## DESCRIPTION OF THE TASK:
Go to the line containing "Task: Click the turn off vertical tabs icon" in the material below. From there to the end, retype every line exactly and drop the pictures.

## SUPPLIED INFORMATION:
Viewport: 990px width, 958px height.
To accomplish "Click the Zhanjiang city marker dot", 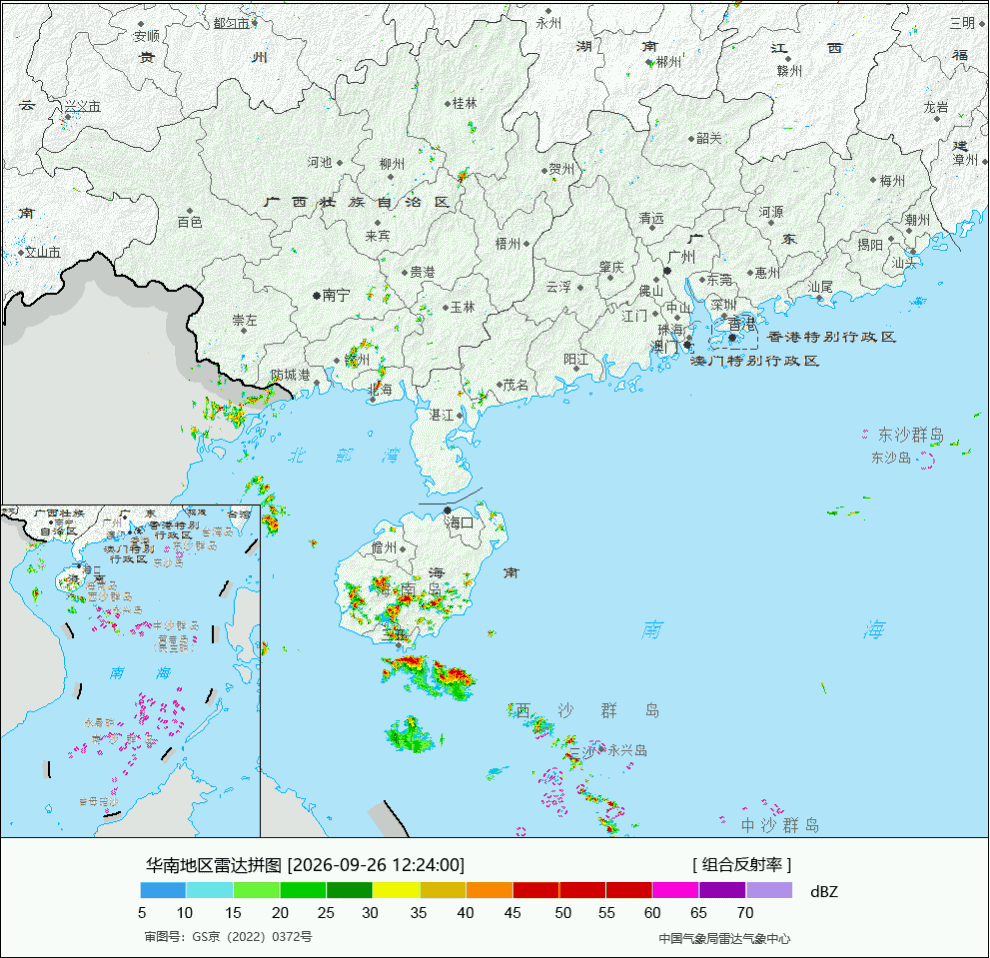I will (x=460, y=416).
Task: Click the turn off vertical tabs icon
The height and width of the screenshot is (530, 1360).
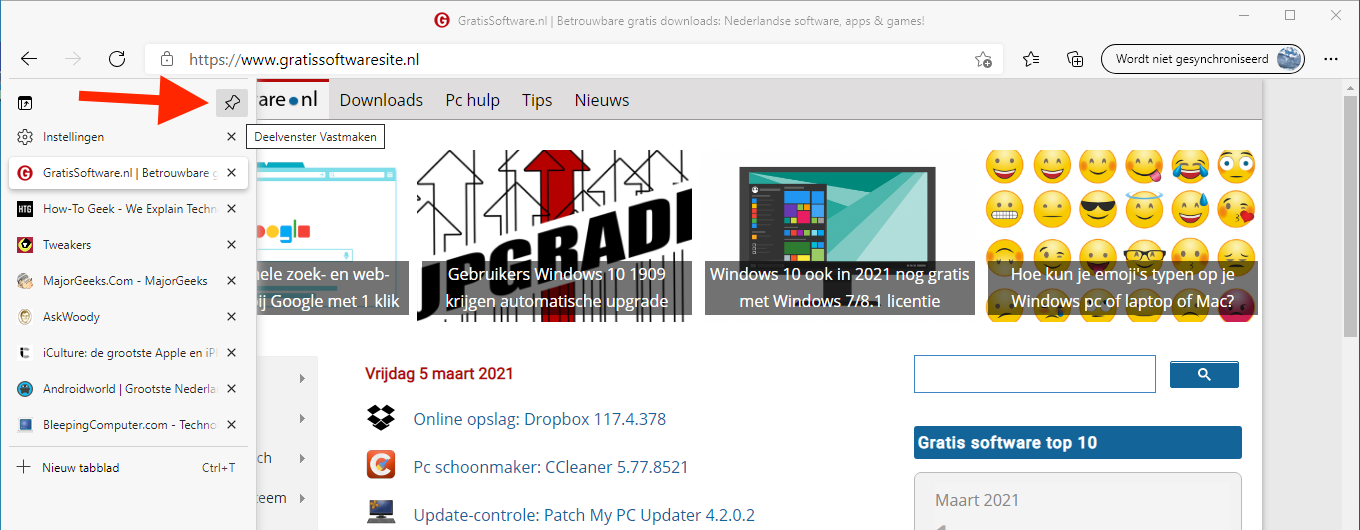Action: point(26,102)
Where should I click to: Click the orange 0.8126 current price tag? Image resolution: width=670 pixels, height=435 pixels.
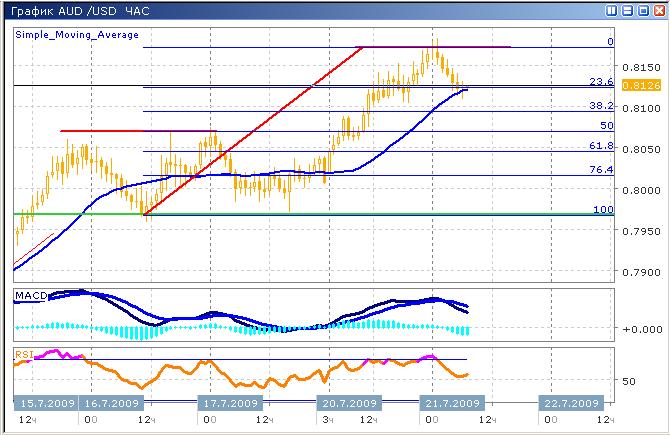(632, 86)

## OUTPUT FOR THIS TASK:
Task: Click the turn off vertical tabs icon
The height and width of the screenshot is (530, 1360).
Action: point(26,102)
Where should I click to: Click the orange 0.8126 current price tag? Image resolution: width=670 pixels, height=435 pixels.
(632, 86)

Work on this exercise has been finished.